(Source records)
= Beginning of Section =
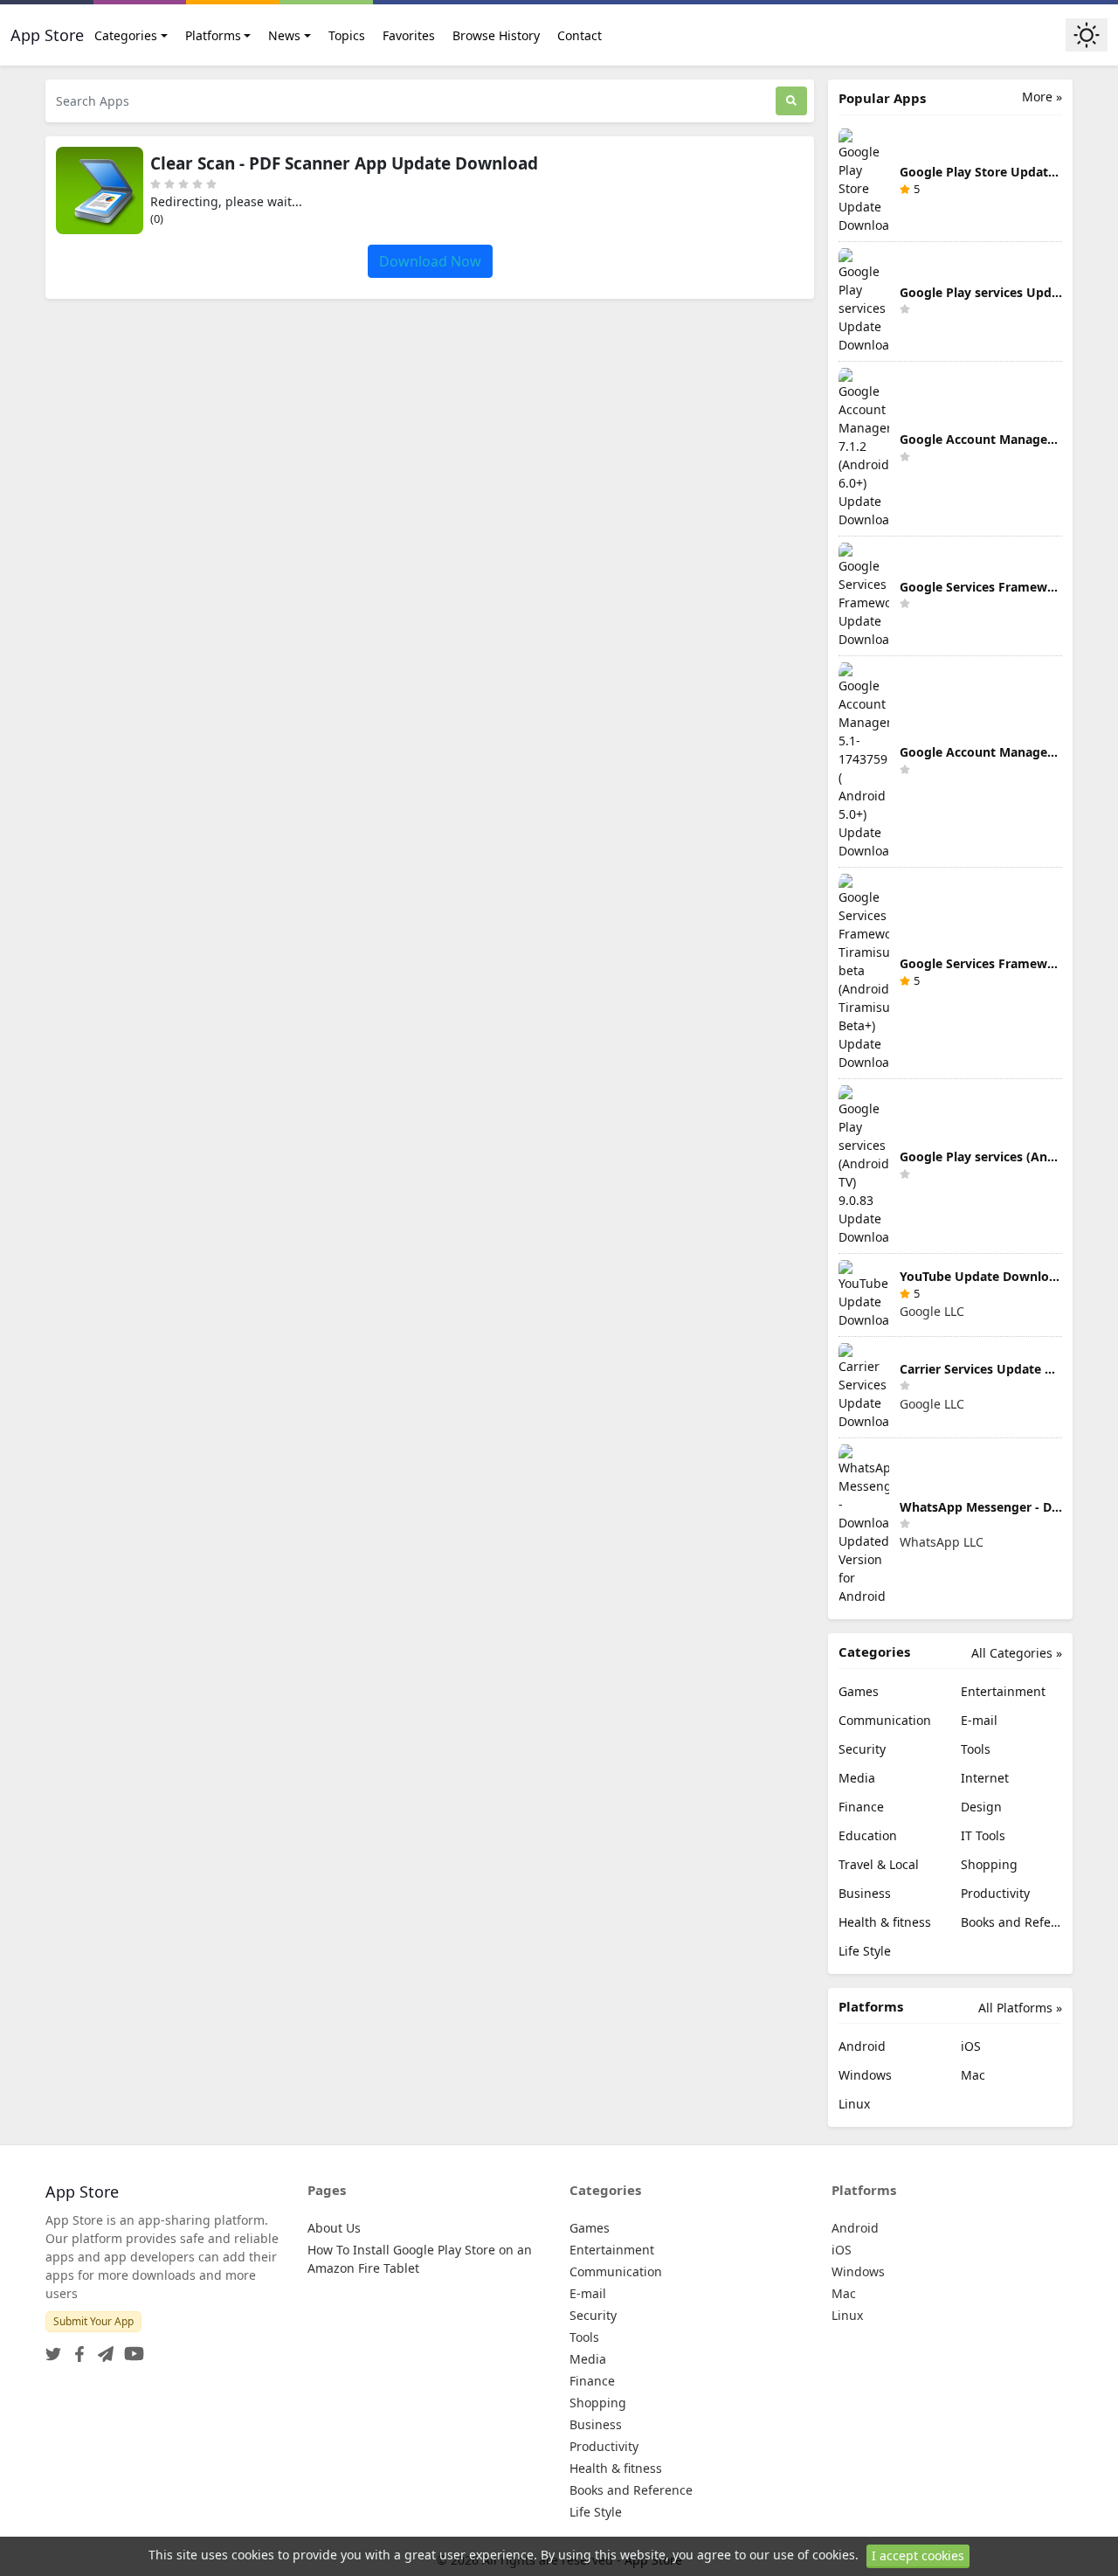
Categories (125, 35)
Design (981, 1806)
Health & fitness (884, 1922)
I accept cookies (918, 2555)
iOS (971, 2046)
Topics (346, 35)
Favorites (409, 35)
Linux (854, 2103)
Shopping (989, 1864)
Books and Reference (1011, 1922)
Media (856, 1777)
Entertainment (1003, 1691)
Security (862, 1749)
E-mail (979, 1720)
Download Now (430, 261)
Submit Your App (93, 2321)
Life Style (864, 1950)
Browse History (496, 35)
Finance (861, 1806)
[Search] (791, 101)
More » (1042, 96)
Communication (884, 1720)
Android (862, 2046)
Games (858, 1691)
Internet (985, 1777)
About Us (334, 2227)
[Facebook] (76, 2348)
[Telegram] (102, 2348)
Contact (579, 35)
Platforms (213, 35)
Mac (973, 2075)
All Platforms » (1020, 2007)
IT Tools (983, 1835)
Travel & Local (878, 1864)
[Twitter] (53, 2348)
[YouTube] (130, 2348)
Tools (975, 1749)
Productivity (995, 1893)
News (284, 35)
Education (867, 1835)
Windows (865, 2075)
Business (864, 1893)
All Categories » (1016, 1653)
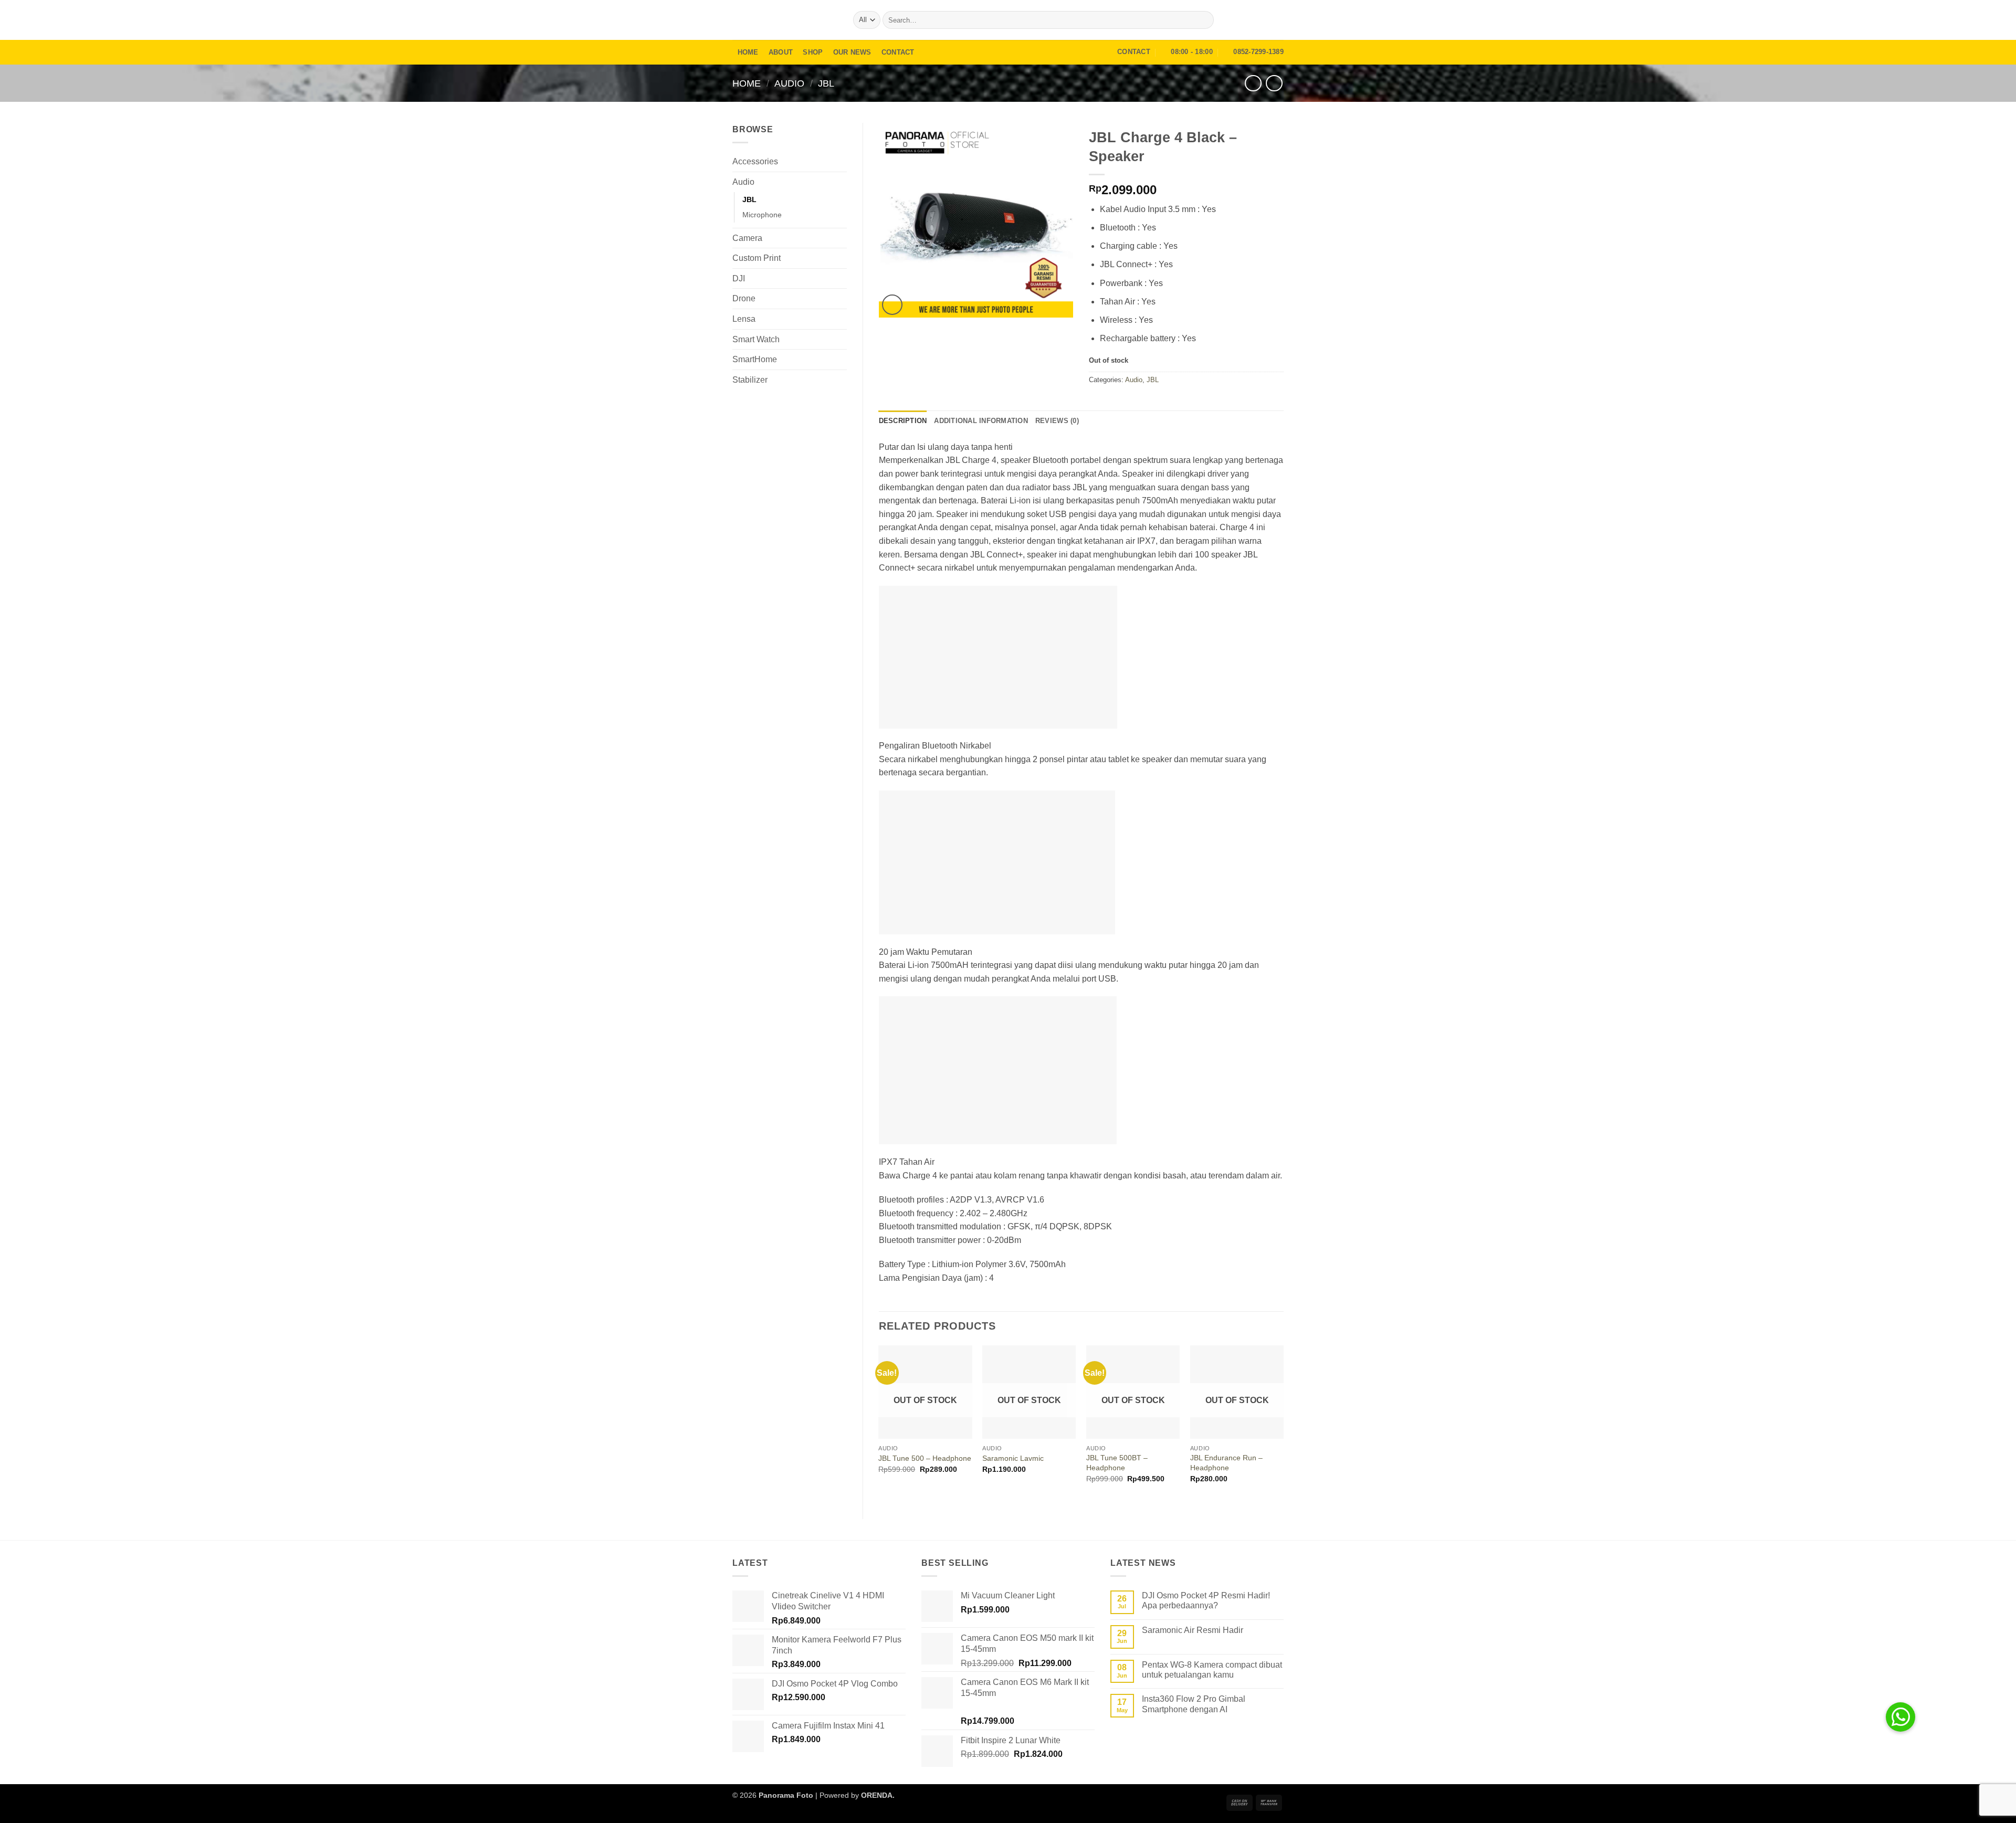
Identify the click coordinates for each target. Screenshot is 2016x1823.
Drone (743, 298)
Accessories (755, 161)
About (781, 52)
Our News (852, 52)
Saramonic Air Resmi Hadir (1192, 1630)
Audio (789, 83)
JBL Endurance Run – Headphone (1226, 1462)
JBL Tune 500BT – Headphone (1117, 1462)
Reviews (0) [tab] (1057, 421)
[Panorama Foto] (784, 19)
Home (748, 52)
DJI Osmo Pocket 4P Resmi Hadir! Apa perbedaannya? (1206, 1600)
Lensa (743, 318)
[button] (1247, 19)
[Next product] (1253, 83)
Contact (898, 52)
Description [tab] (903, 421)
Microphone (762, 214)
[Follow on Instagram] (1263, 20)
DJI (738, 278)
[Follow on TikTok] (1277, 20)
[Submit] (1204, 20)
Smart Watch (756, 339)
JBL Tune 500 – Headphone (924, 1458)
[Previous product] (1274, 83)
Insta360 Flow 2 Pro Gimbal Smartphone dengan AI (1193, 1703)
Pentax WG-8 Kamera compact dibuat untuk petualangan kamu (1212, 1669)
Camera (747, 238)
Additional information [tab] (981, 421)
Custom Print (756, 258)
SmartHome (754, 359)
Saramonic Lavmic (1013, 1458)
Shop (813, 52)
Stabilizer (750, 379)
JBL (826, 83)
= End of Section =
■ Task directions ■
Counting only lines that contain the word "Saramonic", how many are there in the records above? Give the number alone.

■ Result for this task ■
2